Con frecuencia, se presentan en los medios de comunicación historias de personas asociadas a hechos delictivos procedentes de los llamados “barrios marginados”, donde se ha vuelto común, ver y escuchar reportajes televisivos, radiales, en las plataformas digitales y en las redes sociales, realizar sus narraciones desde los lugares de procedencias de los actores y actrices involucrados en las noticias.
Esto a simple vista, parecería un ejercicio periodístico informativo correcto, pues, se asume, que estos sectores son el epicentro de donde se producen las historias, por ellos , es común, ver en las narrativas de estos, destacar su condición de vulnerabilidad y de carencias. Se trata pues, de visibilizar la opinión de la comunidad y su forma de vida. Una manera subliminar de justificar la problemática, estigmatizando a todos los moradores de las barriadas populares o marginales.
Cuando en barriadas como Guachupita, Villa Juana , Gualey, La Ciénaga, Cristo Rey, Simón Bolivar, La Cañita, Manganagua, La Puya, Villas Agrícolas, San Carlos, Capotillo, 27 de Febrero, entre otros sectores populares; se producen hechos delictivos perpetrados por grupos minúsculos, que no son la representación de la mayoría de las barriadas, sus historias son destacadas con bombos y platillos. Los barrios son expuestos en las narrativas mencionadas, como si la mayoría de sus habitantes fueren cómplices de los hechos ocurridos o coautores de los mismos.

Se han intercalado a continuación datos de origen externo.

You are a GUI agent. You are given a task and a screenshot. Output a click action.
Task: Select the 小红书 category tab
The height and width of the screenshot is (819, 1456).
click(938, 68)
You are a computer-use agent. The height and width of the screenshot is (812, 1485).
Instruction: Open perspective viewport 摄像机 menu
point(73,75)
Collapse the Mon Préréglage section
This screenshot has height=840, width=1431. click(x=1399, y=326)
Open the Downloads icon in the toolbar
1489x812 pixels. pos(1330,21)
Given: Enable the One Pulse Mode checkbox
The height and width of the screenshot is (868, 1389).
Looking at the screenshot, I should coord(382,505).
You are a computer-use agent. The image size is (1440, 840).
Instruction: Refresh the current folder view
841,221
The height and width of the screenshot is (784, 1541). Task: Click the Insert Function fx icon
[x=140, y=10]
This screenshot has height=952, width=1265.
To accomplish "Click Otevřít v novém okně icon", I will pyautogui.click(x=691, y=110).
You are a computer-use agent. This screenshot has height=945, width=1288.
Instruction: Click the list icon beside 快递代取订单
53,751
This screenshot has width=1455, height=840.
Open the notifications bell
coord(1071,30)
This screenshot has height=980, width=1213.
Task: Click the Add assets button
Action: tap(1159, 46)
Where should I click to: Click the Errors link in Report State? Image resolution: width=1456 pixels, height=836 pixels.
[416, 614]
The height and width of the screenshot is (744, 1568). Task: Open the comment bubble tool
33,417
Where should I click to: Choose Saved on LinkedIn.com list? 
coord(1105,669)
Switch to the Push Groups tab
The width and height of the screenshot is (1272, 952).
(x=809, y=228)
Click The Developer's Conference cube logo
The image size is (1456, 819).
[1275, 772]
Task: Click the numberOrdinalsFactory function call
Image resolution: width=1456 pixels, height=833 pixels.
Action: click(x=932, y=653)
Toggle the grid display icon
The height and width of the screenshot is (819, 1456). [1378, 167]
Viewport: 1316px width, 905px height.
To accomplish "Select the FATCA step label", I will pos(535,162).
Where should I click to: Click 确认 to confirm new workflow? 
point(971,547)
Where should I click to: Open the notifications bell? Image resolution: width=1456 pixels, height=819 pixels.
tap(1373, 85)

En cambio, cuando los hechos delictivos son perpetrados por los "honorables" habitantes de los del polígono central, o sectores acomodados, cambia la narrativa dada por los medios. Pues, antes los distintos casos que han involucrados a figuras de esas zonas exclusivas, nunca se ha visto destacar o efectuar reportajes algunos sobre su sectores de procedencias. Y mucho menos se ven reseñas donde se aborden o se destaquen las opiniones de los condómines o vecinos de los mismos. El silencio se maneja siempre en procura de no afectar el valor de la zona y preservar la plusvalía del lugar.
Lo que da entender que, los casos a simple vista son tratado “a sigún”, (expresión popular de nuestro lenguaje coloquial, que se utiliza para indicar que ciertos hechos son tratados de acuerdo a las circunstancias o conveniencias), esto así, porque son inexistentes los casos en que se hacen referencias de involucrados algunos cuando provienen de los sectores exclusivos, como, por ejemplo, los participantes de los quebrados Bancos Baninter y Universal y del desfalco en el Banco del Progreso. Pero no conocemos los lugares de procedencias ni hemos vistos entrevistas de los moradores de los sectores donde habitan los procesados por los casos Intrant, Coral, Antipulpo, Coral 5G, Medusa, Operación 13, Senasa, ni tampoco los procesados, hoy descargado del caso Odebrecht.
Este enfoque dado por los multimedios, es una forma de discriminación en el trato de la información, cuyo objetivo busca siempre enrostrarles a las barriadas su condición de marginados. También presentarlos como causantes y generadores de los hechos ilícitos. Al igual que presentarlos, antes la sociedad, como los productores de los actos delincuencias, pues, si ponemos en una balanza y medimos el impacto de los hechos dolosos y criminales que se producen en ambos lados, los efectuados por sectores exclusivos sobresalen de manera exponencial sobre los de los barrios populares. Los daños producidos por este sector, han involucrado y afectado a toda una sociedad. Hechos delictivos de los cuales, al día de hoy, la población en su conjunto está pagando por los daños ocurridos y está cargando con las consecuencias dejadas por los mismos.
La finalidad no es justificar bajo ninguna circunstancia la delincuencia, la misma es condenable, sin importar del sector de donde proceda. Lo que cuestionamos, es el enfoque dado. Lla relevancia mostrada cuando se trata de visibilizar los hechos delictivos en los barrios populares, enfoque que va en detrimento de todo un conjunto de personas de trabajo y de estudio, de deportistas, artistas y de organizaciones de bases que moran en estos sectores, de los cuales se crea una falsa percepción de que los mismos están habitados por delincuentes. Situación que en muchos casos lo obliga a mentir sobre su lugar de procedencia, sobre todo cuando están en la búsqueda de un empleo.
Los actos delictivos son y deben ser siempre deleznables, sin importar la procedencia de los mismos, deben ser enfocados en igualdad de condiciones y proyectados como lo que son, actos criminales, sin importar si los actores que cometieron esos hechos, lo efectuaron en jeans, tenis, bermuda, motor , chancletas; o en su defecto en jeepetas, trajes, gemelos o corbatas.